Damage propagation in short fiber thermoplastic composites analyzed through coupled 3D experiments and simulations

Due to the complex nature of the heterogeneous microstructures of short fiber composites, computationally predicting their mechanical behavior, especially past the elastic regime and into the damage initiation and progression regimes, is very challenging. Matrix cracking has notably been difficult to predict because it can propagate in different manners, such as fiber mediated interfacial cracking and conoidal cracking, which have not been well understood. Therefore, this work couples in-situ X-ray micro tomography experiments with a finite element simulation of the exact microstructure to enable a sub-fiber 3D microstructural study by tracking damage propagation and computing the local stresses and strains in the microstructure. Here we show the role of shear stress in interfacial cracking (and how it differs from debonding), the role of hydrostatic stress in conoidal cracking, and the role of environmental damage in longitudinal fiber breakage.

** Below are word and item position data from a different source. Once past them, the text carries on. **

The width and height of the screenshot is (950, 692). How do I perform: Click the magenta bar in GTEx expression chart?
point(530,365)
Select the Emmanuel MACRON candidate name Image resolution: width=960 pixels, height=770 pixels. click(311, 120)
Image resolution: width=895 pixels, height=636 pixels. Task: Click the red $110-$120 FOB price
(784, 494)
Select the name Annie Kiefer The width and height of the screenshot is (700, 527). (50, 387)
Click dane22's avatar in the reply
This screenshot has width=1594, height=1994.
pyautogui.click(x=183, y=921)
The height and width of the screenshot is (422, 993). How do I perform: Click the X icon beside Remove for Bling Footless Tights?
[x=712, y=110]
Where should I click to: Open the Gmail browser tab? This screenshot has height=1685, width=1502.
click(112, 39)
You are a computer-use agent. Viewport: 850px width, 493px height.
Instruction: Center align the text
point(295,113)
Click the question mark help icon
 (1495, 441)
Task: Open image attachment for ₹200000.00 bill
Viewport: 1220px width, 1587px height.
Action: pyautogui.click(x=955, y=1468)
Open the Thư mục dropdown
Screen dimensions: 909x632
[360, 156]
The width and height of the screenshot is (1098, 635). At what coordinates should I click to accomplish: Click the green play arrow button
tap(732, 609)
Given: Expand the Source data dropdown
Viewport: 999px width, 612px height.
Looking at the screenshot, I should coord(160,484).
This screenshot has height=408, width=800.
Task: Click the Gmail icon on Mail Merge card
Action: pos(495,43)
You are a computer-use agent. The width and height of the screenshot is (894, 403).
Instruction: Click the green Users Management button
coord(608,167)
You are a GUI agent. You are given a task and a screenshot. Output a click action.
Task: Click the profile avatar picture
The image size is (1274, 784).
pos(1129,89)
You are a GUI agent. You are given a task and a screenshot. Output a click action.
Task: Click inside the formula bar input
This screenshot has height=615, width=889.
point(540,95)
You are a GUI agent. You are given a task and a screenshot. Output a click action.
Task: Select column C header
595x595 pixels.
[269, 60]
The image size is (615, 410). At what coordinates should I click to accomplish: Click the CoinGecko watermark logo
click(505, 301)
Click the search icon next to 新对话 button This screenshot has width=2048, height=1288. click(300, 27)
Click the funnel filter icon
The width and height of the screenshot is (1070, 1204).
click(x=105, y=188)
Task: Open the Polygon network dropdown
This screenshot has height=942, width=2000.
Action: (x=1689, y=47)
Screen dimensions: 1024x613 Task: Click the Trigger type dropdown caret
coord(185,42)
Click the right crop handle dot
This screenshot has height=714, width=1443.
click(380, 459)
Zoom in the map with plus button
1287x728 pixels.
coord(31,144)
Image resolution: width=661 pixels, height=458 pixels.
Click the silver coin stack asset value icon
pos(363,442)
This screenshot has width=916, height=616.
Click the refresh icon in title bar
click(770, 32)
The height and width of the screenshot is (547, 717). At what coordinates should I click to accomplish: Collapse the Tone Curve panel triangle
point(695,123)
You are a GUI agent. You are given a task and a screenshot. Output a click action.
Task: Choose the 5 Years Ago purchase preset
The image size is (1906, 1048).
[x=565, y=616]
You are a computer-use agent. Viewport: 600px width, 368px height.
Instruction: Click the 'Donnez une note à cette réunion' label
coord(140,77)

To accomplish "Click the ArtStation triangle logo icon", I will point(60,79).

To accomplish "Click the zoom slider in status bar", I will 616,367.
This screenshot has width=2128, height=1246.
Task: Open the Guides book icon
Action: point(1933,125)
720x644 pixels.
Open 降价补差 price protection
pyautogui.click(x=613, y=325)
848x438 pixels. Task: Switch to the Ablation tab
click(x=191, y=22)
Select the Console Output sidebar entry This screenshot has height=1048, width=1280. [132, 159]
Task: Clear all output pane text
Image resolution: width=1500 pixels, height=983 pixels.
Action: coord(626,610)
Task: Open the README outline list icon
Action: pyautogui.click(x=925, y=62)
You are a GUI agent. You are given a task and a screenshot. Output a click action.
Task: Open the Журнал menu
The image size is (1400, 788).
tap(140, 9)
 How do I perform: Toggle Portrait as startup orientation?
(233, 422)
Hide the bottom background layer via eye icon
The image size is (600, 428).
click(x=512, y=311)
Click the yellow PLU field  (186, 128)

In doing so, this work gives insight into the stress states resulting in non-linear damage propagation in thermoplastic fiber composites.

Automated summary

This study combines in-situ X-ray micro tomography experiments with finite element simulation to investigate the microstructural behavior and damage propagation in short fiber composites. It reveals the role of shear stress in interfacial cracking, hydrostatic stress in conoidal cracking, and environmental damage in longitudinal fiber breakage. Insights into stress states resulting in non-linear damage propagation in thermoplastic fiber composites are provided.